But on the heels of his order to investigate, Duterte practically cleared Secretary Duque of any misconduct by publicly stating, “For the life of me I cannot really find a good reason to prosecute an innocent man.” He thus ignored the widely resonating call for Duque’s resignation as Health Secretary, even as there was evident conflict of interest on his part. That sparked outcries about tolerance of massive corruption emanating from the topmost seat of government.


Similarly, while hitting at corruption in the DPWH, Duterte has been vocal about his trust and confidence in the agency’s head, Secretary Mark Villar. “Si Villar mayaman na ‘yan. si Sec Villar maraming pera hindi na kailangang mangurakot,” he said, heaping the blame for deep-seated corruption on officials below Villar. “Ang problema sa baba… mga projects sa baba ‘yun ang laro d’yan.”


The oversimplified logic won’t hold water. Greed has no limit. The rich, powerful local elites enter government for private gain. This is nothing new. The difference between then and now is that no president had been as brazen and arrogant as Duterte in defending and protecting his corrupt cabal.


CPP Founding Chairman Jose Maria Sison has observed: “The corruption of the Duterte ruling clique is as gargantuan as its use of state terrorism. It includes enormous amounts of overpricing the military and civil purchases by government agencies, intelligence and discretionary funds beyond COA auditing, cuts in all kinds of contracts between government and the private sector, grabbing enterprises from opponents, reclamation projects, drug smuggling and casino operations.”


A case in point is the National Task Force to End Local Communist Armed Conflict (NTF-ELCAC). Created in 2018, it had a budget of P1.7 billion in 2020, but this was raised to a huge P19.13 billion for 2021. Even as the regime has been bragging that the CPP-NPA-NDF is already a “spent force”, Duterte and his military clique have designated the revolutionary organization as a “terrorist” organization to justify a larger share of the national budget and to employ more draconian measures that curtail civil liberties and grossly violate human rights.


With the other massive resources at his command, Duterte and his clique have become more prone to indulge in corruption.
══════════════════════════════
▶ _Tasks to carry out_
a. Decide whether each statement agrees with the passage on corruption under Duterte. Answer yes or no for each, and quote the deciding words.
(i) The NTF-ELCAC budget for 2021 was P19.13 billion.
(ii) Duterte called for Secretary Duque's resignation.
(iii) The NTF-ELCAC was created in 2020.
b. List every form of corruption that Jose Maria Sison attributes to the Duterte ruling clique in the passage on corruption under Duterte.
c. Condense the paragraph in the passage on corruption under Duterte that begins "A case in point is the National Task Force" into a bulleted list that keeps its main facts.
The material after this point comes from another source.
══════════════════════════════
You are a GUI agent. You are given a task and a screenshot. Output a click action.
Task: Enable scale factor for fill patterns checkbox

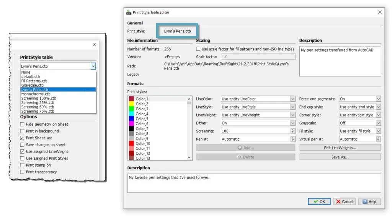198,49
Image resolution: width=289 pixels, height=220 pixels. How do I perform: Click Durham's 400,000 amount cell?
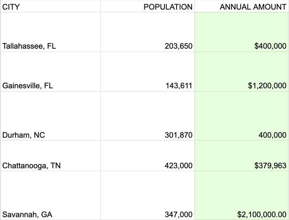pyautogui.click(x=272, y=135)
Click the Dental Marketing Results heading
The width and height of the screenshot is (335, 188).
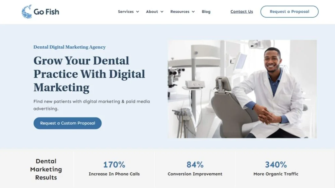(x=46, y=169)
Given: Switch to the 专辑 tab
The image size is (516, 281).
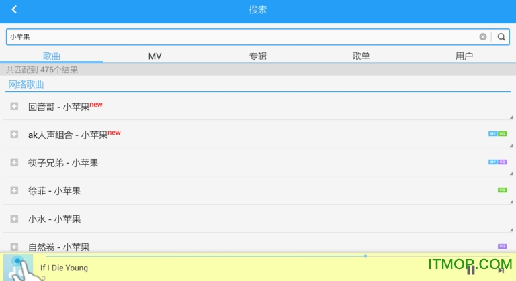Looking at the screenshot, I should pyautogui.click(x=258, y=56).
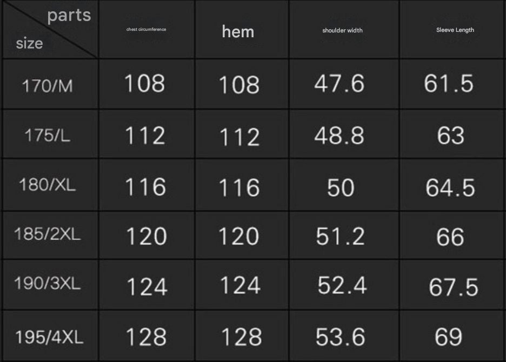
══════════════════════════════
▶ _Task-by-task answers_
a.
(i) Yes: "this was raised to a huge P19.13 billion for 2021"
(ii) No: "He thus ignored the widely resonating call for Duque’s resignation as Health Secretary"
(iii) No: "Created in 2018"

b.
- overpricing the military and civil purchases by government agencies
- intelligence and discretionary funds beyond COA auditing
- cuts in all kinds of contracts between government and the private sector
- grabbing enterprises from opponents
- reclamation projects
- drug smuggling
- casino operations

c.
- The National Task Force to End Local Communist Armed Conflict (NTF-ELCAC) was created in 2018.
- Its budget rose from P1.7 billion in 2020 to P19.13 billion for 2021.
- The regime has claimed that the CPP-NPA-NDF is already a "spent force."
- Duterte and his military clique still designated the organization as "terrorist."
- The designation serves to justify a larger share of the national budget.
- It also serves to justify more draconian measures that curtail civil liberties and grossly violate human rights.